A Poor Way of Measuring Poverty

Weekly Article
Sept. 17, 2015

The U.S. Census Bureau this week issued its annual assessment of the financial well-being of American families. Despite an uptick in employment over last year’s numbers, an astounding 46.7 million people were reported to live in poverty in 2014, including 15.5 million children.

But what does this actually tell us? If you put “poverty” and a big number together in the same sentence, it’s reasonable to assume that a lot of people aren’t doing well. Certainly this is true. But a simple binary that sorts people into categories of “poor” and “not-poor” tells us little beyond the number of people whose income fails to meet an arbitrary threshold. And arbitrary it is: when Mollie Orshansky formulated the threshold during the dawn of the War on Poverty, she estimated that most families’ basic expenses equaled around three times what they spent on food.

Fast-forward fifty years, and food is now around ten percent of the family budget, with childcare, transportation, and healthcare far outpacing what could have been conceived in the Leave it to Beaver era. According to the Economic Policy Institute, a minimum budget for a two-parent, two-child family ranges from $49,114 in Morristown, T.N., to $106,493 in Washington, D.C., laughably outpacing the official Census threshold of $24,000 for the same family.

To its credit, the shortcomings of the Census measure are also evident to the Census Bureau itself, and, in 2011, the agency issued a new measure that accounts for a fuller range of items in a family’s budget, as well as for the impact on their purchasing power of many traditional anti-poverty policies, like the Supplemental Nutrition Assistance Program (SNAP) and the Earned Income Tax Credit. Unsurprisingly, in its first year of operation, this supplemental measure exposed an additional 3 million Americans living in poverty.

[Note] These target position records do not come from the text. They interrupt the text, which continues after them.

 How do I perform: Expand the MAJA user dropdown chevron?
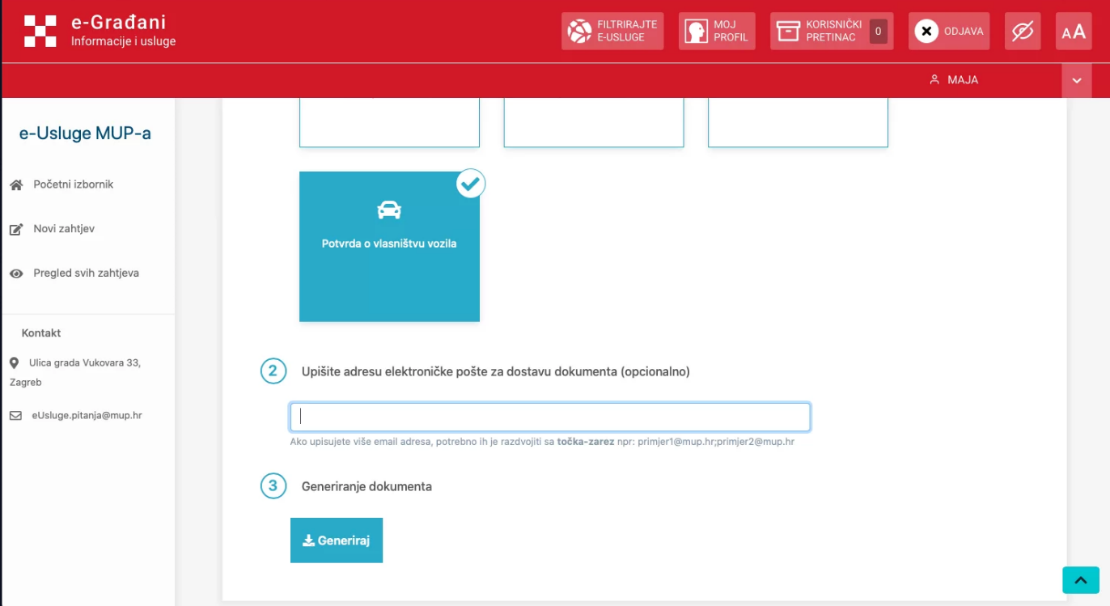point(1076,80)
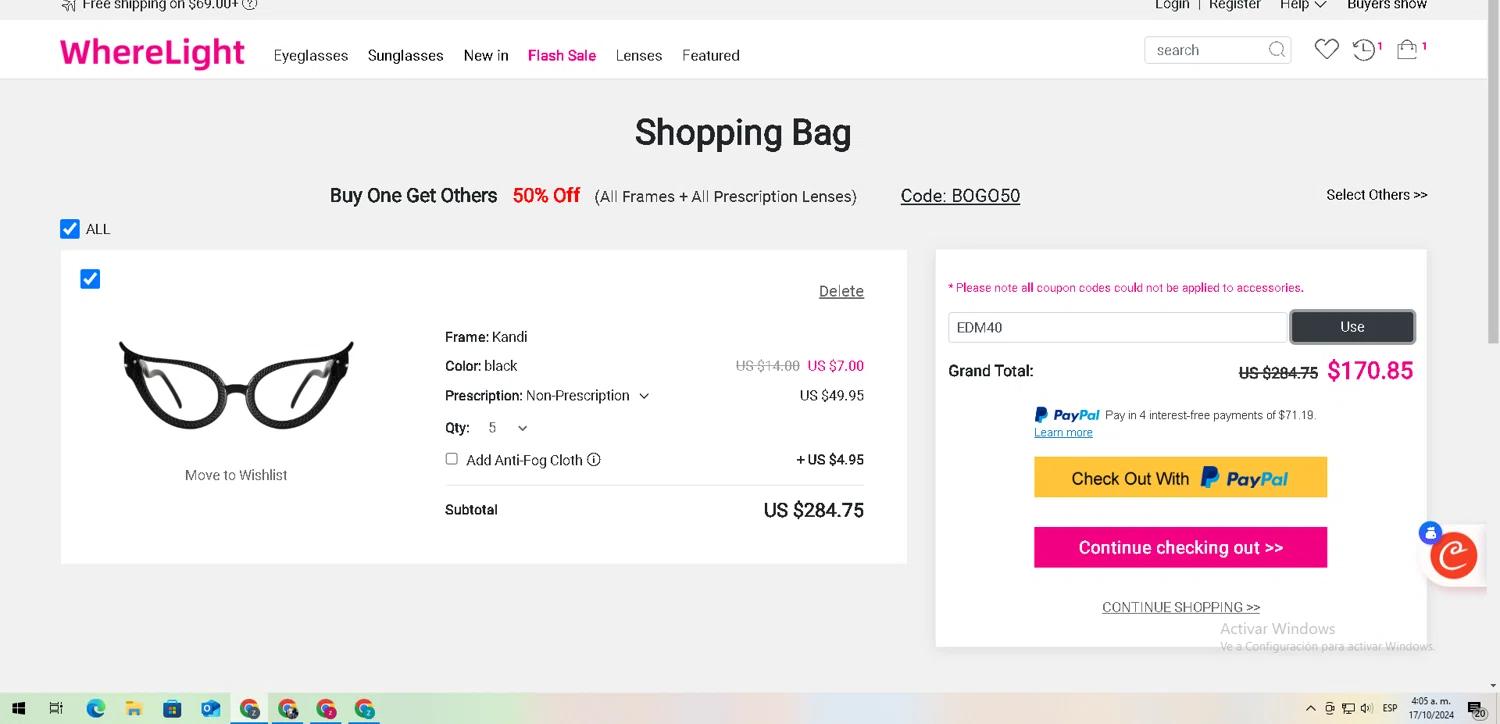Delete the Kandi item from bag
Image resolution: width=1500 pixels, height=724 pixels.
pos(841,291)
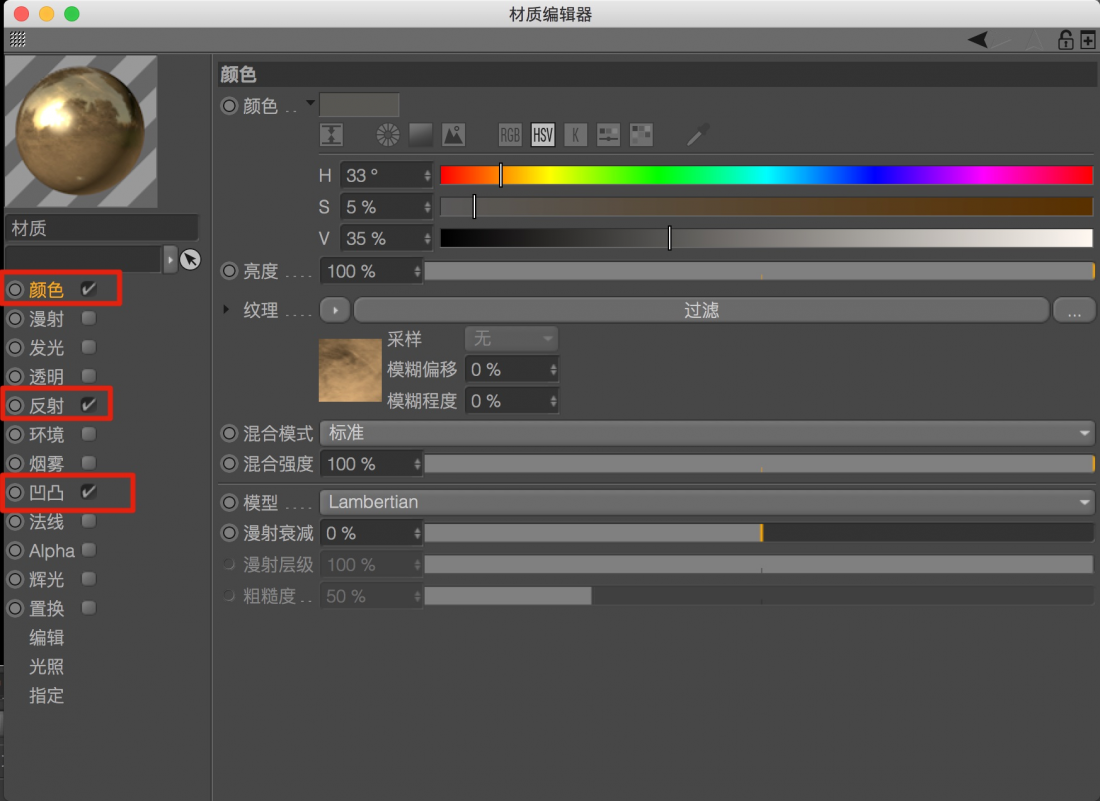Open the color from picture mode icon

[453, 135]
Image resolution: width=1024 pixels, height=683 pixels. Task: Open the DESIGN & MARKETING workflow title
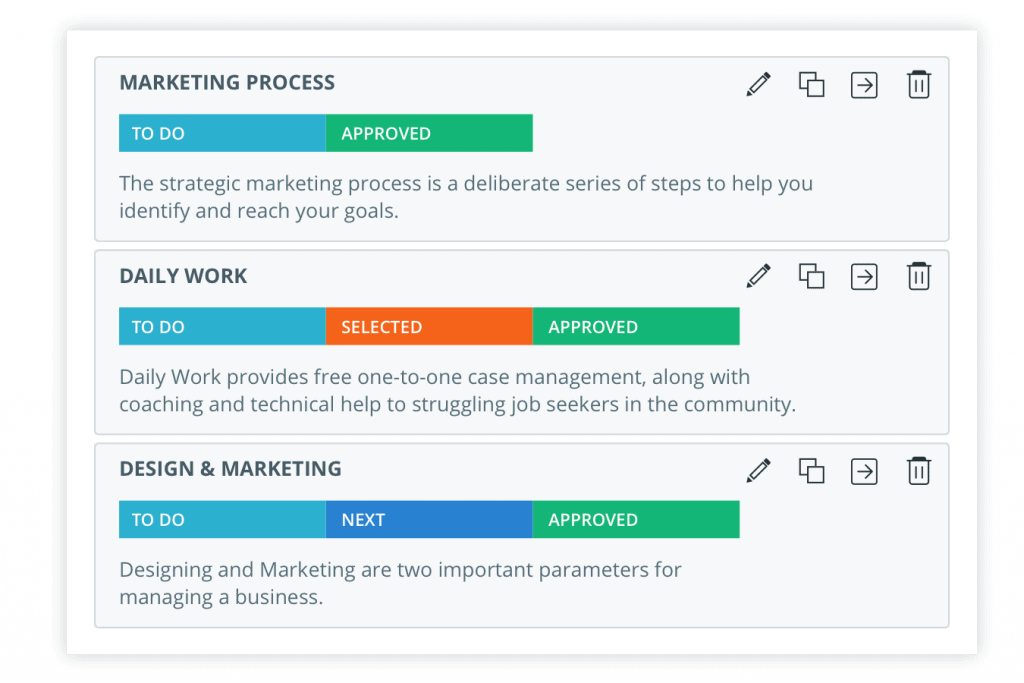coord(231,469)
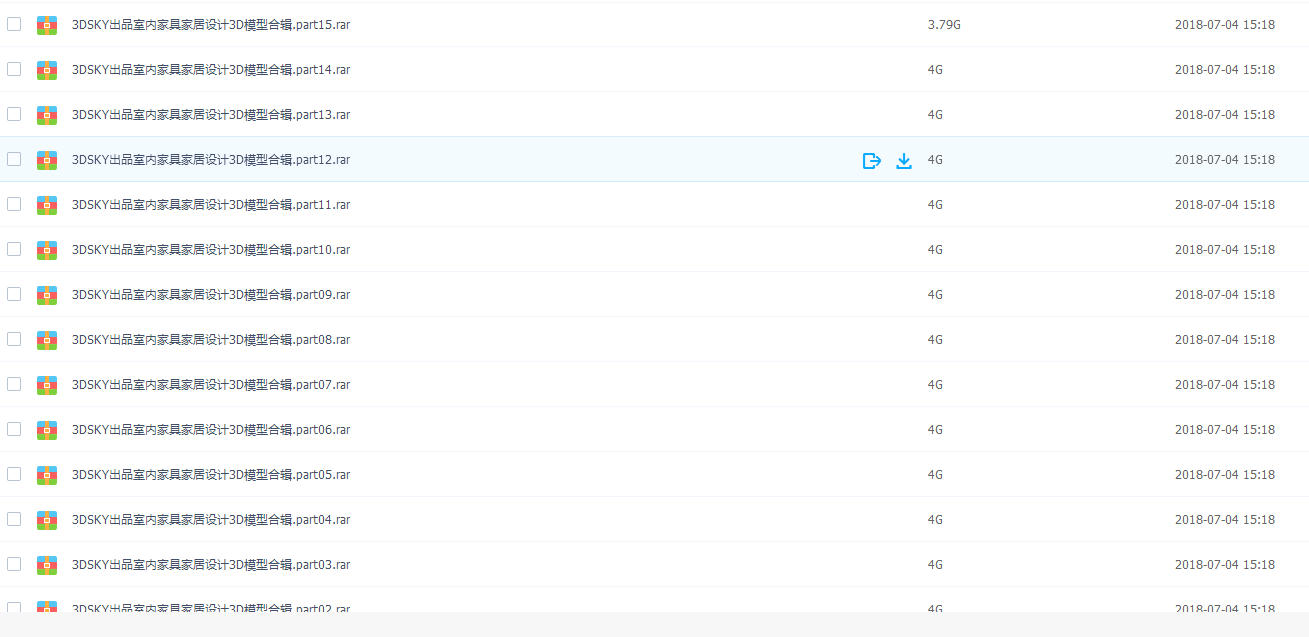Click the 3.79G size of part15.rar
The height and width of the screenshot is (637, 1309).
coord(944,25)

But even with this improvement, any measure that conceives of poverty simply as a condition in which the two sides of the ledger just don’t add up is ultimately flawed. More consequential than looking at how a family’s income stands up against its supposed expenses is how connected that family is to a range of resources and services that allow them to build resiliency and pursue the hallmarks of prosperity to which all families aspire—security, opportunity, and the luxury of being together. This is critical both to deciding whom we consider to be poor and to designing policies to make meaningful progress against poverty. 

Unfortunately, our current, narrow view of poverty defines our approach to reducing it. As a result, the programs designed to help families inch to the other side of the poverty line can actually undermine their chance of staying there. One way that this happens is through explicit restrictions on the amount of savings a family can have to receive certain forms of public support. Research from the Urban Institute reveals that a family with a parent who loses a job without savings is two times more likely to miss a meal, rent, or utility payment than a family with savings. However, rules in programs like SNAP or Temporary Assistance to Needy Families (income assistance) can restrict eligibility to families with less than $1,000 in the bank. $1,000 doesn’t go far toward keeping a family in their home when a mom’s hours are cut back, or toward keeping a payday loan from looking like the best option for holding onto a job when a car needs a repair.

To achieve greater financial well-being for families, we need a more expansive view of their diverse needs, including assets, childcare, and education. Models of implementing this approach at the local level are underway. For William Jones, Jr., the CEO of Focus: Hope in Detroit, this has meant ensuring that families belong to a community that makes a long-term, holistic investment in them. Under his leadership, Focus: Hope launched the Hope Village, a comprehensive, place-based initiative with the goal of ensuring all residents are well educated, economically self-sufficient, and living in a safe and supportive environment by the year 2031. To achieve this objective, residents are provided with a range of social services to improve their economic prospects over a life course, including income assistance, financial literacy classes, access to early education, and employment services designed to help them enter, or re-enter, the workforce.

“Policymakers are always chasing the next shiny thing,” Jones said. “But, with problems this big and intractable, you have to dig in deep.”

Research has affirmed the efficacy of programs, like the Hope Village, that provide holistic services through an integrated delivery system. For example, the pairing of job training and education for parents with early education programing for children has yielded promising results for both generations. For parents, post-secondary education is crucial for obtaining family-sustaining employment that will help them enter the middle class. Indeed, only 10 percent of people with a bachelor’s degree live in poverty, while over 30 percent of those with only a high school diploma or less are poor. Because the financial well-being of parents is inherently connected to the economic prospects of children, access to employment services is also linked to a reduction in intergenerational poverty. And, for children, early education programing can improve economic odds across the life course. According to the Brookings Institution, it has been shown to improve high-school graduation rates, increase eventual earnings, and reduce crime and teen pregnancy. Integrating these services creates a virtuous circle in which all members of the family benefit. It digs in deep.

The official poverty measure provides a snapshot of the financial standing of families, but it’s a panoramic view that’s necessary. With policies designed with this more holistic set of needs in mind, we can do more than help families avoid poverty, however we define it. We can help them achieve prosperity.